# THE PROBLEM
Reproduce each of the following items verbatim, preserving every line as given.

# AVAILABLE DATA
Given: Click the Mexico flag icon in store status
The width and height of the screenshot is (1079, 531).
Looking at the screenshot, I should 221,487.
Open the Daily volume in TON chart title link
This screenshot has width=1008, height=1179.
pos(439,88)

# PROBLEM SOLUTION
Given: Click the Mexico flag icon in store status
The width and height of the screenshot is (1079, 531).
Looking at the screenshot, I should 221,487.
Open the Daily volume in TON chart title link
This screenshot has width=1008, height=1179.
pos(439,88)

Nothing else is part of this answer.